Due to my editing mistake, Senior Editor Katherine Mangu-Ward's contribution to last week's very popular article, "Reason Staffers Pick The Best and Worst Things of The Decade" was inadvertently excised.[*] I've added it to the original story and am happy to include it below, too:
Katherine Mangu-Ward, Senior Editor
Worst: The End of the End of History. In 1992, Francis Fukuyama published The End of History and the Last Man, and we were all supposed to sail off into the sunset on the U.S.S. Liberal Democracy. But then the Russian Bear woke up grumpy, 9/11 went down, Iran decided to it was in the mood for nukes, the word Islamofascism started appearing in newspapers. History resumed.
Best: Cell phones. A good innovation is one that makes life before it seem unimaginably difficult. In the dark days at the end of the 20th century, cell phones had more or less assumed their modern form, but most people still didn't own one.

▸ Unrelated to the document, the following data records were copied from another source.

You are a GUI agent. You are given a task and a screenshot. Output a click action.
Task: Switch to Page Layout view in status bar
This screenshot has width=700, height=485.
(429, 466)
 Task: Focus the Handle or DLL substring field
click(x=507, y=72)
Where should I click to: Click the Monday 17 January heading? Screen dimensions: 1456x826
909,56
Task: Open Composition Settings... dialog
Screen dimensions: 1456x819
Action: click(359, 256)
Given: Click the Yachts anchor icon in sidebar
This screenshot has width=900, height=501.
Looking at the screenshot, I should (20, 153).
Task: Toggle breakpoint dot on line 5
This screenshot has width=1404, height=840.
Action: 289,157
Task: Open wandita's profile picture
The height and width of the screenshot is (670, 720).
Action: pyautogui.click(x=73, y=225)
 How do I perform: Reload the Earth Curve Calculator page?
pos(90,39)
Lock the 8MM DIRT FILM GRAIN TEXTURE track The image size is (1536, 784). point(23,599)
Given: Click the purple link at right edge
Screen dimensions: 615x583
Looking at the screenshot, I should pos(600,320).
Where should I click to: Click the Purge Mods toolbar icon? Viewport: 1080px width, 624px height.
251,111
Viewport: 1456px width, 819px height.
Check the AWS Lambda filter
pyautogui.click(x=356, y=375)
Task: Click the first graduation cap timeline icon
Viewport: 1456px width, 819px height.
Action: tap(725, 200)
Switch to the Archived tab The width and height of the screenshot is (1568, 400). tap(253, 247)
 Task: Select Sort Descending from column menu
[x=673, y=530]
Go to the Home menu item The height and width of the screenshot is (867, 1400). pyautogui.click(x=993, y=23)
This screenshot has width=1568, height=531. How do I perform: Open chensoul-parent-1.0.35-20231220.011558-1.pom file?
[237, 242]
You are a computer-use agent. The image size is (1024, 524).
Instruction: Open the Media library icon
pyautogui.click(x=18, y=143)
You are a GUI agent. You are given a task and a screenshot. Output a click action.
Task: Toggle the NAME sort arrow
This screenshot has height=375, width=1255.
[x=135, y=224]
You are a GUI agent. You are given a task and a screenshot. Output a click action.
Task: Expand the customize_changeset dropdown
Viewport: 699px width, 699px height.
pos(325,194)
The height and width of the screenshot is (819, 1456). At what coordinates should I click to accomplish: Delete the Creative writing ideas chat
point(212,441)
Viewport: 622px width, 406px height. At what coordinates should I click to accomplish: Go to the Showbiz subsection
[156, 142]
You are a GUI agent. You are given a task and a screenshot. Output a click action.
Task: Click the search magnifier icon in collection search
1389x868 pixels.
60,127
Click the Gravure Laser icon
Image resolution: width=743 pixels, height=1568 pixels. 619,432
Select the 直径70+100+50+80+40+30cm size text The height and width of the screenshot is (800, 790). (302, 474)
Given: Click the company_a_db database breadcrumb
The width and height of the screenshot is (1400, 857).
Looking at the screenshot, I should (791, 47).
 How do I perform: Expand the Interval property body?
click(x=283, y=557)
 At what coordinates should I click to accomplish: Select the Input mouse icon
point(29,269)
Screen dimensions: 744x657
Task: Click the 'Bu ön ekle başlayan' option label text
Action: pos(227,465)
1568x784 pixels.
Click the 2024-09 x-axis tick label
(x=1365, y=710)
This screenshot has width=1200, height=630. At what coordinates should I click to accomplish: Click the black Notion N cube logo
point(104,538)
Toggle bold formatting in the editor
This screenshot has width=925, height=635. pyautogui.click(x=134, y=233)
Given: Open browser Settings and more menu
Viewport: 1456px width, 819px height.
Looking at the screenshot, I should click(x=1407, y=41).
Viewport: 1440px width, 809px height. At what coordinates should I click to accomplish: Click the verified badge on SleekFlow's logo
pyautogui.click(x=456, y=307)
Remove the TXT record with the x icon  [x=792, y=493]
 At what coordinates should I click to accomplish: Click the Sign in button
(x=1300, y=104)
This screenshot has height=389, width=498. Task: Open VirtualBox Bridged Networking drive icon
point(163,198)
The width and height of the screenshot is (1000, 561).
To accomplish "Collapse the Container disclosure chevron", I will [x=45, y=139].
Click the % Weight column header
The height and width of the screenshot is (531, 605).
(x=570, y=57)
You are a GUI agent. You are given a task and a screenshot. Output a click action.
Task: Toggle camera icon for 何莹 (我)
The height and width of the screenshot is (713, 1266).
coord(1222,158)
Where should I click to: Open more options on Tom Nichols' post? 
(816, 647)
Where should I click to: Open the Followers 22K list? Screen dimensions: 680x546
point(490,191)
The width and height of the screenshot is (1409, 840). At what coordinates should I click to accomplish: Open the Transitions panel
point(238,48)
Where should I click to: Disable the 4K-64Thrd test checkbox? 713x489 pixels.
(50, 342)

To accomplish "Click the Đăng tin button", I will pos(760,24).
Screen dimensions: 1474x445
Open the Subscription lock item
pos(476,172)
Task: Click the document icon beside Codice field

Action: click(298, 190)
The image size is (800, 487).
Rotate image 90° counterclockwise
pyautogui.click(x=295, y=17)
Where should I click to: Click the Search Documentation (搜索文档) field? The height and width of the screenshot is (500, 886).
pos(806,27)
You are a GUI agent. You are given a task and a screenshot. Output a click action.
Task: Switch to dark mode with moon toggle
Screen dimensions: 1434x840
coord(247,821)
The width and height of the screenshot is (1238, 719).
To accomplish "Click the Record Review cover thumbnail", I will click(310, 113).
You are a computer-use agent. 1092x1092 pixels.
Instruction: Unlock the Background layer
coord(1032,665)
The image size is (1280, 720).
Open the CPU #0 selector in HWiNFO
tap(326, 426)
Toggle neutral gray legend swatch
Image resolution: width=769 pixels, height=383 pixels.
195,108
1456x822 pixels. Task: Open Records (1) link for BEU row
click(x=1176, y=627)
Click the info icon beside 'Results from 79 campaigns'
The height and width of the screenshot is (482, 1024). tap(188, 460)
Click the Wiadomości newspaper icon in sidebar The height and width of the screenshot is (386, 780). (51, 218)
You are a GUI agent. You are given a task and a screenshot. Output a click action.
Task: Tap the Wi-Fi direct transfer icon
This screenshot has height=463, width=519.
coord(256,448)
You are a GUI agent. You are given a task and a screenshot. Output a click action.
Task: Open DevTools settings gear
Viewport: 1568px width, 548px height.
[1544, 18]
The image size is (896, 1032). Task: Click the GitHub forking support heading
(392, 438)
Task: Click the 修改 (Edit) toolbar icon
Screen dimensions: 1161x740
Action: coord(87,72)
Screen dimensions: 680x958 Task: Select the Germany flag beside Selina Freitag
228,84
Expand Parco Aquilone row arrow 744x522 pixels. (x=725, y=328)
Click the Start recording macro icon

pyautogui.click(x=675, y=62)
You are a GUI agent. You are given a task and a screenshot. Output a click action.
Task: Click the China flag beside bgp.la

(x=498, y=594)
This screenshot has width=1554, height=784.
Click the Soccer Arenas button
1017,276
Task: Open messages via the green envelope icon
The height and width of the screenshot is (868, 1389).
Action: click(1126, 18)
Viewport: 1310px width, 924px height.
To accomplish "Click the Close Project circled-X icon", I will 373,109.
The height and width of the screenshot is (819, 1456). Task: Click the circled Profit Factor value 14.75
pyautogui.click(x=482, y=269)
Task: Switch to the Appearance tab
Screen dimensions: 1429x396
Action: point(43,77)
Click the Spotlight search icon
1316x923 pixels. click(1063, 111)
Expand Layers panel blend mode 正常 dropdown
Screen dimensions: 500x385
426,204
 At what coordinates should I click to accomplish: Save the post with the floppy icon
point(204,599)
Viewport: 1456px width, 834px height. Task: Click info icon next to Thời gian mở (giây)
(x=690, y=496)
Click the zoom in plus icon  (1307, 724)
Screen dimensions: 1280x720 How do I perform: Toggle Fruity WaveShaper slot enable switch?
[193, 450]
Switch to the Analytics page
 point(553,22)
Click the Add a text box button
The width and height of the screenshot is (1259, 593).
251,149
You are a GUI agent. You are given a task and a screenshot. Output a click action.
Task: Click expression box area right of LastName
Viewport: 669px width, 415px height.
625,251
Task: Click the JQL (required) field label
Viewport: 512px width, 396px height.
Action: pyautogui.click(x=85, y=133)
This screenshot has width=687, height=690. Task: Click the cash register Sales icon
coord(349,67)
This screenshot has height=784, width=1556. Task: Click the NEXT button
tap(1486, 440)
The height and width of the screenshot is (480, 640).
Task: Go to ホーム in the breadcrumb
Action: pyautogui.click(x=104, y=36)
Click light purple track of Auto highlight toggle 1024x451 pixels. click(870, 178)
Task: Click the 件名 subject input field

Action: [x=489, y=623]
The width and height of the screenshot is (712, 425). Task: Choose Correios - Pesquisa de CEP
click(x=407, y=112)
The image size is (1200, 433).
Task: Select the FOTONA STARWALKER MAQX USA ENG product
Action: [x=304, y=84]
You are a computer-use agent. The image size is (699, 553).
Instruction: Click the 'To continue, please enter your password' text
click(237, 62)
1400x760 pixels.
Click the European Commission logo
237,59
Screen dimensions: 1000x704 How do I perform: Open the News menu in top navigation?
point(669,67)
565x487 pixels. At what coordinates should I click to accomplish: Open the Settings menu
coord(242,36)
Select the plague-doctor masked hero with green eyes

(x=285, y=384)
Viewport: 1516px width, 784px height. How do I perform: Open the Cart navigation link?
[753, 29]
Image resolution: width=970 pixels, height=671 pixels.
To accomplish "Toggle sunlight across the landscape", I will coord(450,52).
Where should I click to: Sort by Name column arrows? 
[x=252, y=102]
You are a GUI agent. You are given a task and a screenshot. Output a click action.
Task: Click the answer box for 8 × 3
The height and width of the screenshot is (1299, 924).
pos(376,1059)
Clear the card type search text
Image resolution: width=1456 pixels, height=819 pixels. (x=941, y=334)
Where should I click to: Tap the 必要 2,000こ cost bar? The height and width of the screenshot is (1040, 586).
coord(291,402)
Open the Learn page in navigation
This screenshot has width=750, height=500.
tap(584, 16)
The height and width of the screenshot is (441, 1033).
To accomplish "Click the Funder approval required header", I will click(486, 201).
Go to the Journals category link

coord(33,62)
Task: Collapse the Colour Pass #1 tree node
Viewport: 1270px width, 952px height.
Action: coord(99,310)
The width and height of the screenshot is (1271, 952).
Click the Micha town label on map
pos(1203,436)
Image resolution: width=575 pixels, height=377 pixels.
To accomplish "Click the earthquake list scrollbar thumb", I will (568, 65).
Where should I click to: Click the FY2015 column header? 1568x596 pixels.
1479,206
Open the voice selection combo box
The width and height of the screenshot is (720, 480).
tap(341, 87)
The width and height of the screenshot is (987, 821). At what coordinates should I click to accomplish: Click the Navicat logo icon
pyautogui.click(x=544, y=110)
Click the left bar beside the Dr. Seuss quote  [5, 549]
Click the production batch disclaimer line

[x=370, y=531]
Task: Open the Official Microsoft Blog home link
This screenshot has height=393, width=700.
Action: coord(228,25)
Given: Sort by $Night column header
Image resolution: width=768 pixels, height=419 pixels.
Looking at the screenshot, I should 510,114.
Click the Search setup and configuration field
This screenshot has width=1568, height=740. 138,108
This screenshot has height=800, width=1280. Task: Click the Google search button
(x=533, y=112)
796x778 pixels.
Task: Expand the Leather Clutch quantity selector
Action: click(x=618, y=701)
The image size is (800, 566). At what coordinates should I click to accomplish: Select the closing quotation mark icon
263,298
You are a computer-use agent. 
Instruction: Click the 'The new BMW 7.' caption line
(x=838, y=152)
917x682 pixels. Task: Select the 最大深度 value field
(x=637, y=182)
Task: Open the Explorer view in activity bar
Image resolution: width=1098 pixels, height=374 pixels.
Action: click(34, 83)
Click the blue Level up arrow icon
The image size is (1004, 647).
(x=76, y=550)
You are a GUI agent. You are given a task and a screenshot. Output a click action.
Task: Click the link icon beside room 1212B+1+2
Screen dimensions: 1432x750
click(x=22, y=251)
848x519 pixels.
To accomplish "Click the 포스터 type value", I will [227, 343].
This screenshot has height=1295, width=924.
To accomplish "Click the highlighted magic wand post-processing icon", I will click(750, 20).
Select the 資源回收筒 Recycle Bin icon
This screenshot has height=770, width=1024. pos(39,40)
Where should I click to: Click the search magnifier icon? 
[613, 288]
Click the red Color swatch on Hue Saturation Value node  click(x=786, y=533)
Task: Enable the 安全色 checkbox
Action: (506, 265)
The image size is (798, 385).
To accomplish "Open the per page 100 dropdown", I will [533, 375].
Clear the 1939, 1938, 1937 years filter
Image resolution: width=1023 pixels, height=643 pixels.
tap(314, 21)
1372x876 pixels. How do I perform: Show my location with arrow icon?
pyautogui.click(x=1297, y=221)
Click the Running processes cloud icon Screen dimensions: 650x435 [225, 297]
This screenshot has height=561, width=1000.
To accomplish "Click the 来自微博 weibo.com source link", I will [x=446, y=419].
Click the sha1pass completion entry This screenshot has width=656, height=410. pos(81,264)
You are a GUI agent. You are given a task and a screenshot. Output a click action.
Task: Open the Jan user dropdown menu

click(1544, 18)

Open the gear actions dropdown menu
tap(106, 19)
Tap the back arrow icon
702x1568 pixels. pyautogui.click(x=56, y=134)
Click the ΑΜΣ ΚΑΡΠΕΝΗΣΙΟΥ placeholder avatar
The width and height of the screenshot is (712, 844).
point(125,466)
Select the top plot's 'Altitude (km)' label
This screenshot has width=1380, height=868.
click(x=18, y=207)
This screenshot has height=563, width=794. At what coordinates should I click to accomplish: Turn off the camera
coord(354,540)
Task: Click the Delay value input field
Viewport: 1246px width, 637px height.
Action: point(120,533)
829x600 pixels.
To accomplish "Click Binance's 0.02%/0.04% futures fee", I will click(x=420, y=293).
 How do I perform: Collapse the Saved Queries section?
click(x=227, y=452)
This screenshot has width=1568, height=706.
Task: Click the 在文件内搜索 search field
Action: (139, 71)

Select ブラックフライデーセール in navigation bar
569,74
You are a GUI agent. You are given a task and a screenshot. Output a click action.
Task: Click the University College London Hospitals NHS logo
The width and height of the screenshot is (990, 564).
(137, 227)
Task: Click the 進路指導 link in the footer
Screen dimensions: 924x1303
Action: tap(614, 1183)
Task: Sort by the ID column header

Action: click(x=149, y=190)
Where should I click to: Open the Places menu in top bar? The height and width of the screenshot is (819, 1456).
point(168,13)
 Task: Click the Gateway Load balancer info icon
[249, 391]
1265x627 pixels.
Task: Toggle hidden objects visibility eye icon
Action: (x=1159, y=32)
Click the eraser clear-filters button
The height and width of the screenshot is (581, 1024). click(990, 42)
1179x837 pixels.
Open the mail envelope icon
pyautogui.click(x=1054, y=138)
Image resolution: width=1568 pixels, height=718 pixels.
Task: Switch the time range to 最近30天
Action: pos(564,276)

Ownership levels around the globe struggled to crack double digits, and even in the U.S. fewer than a third of adults owned a cell phone. Today, 87 percent of Americans have a mobile, and that figure rises to 94 percent under the age of 45. More than half the world's population now carries a phone in their pocket, and many developing nations have skipped over landline infrastructure entirely. At the dawning of a new decade, one question plagues us: How did people ever manage to meet for lunch in the '90s?
[*]: As was a full sentence in the original post here.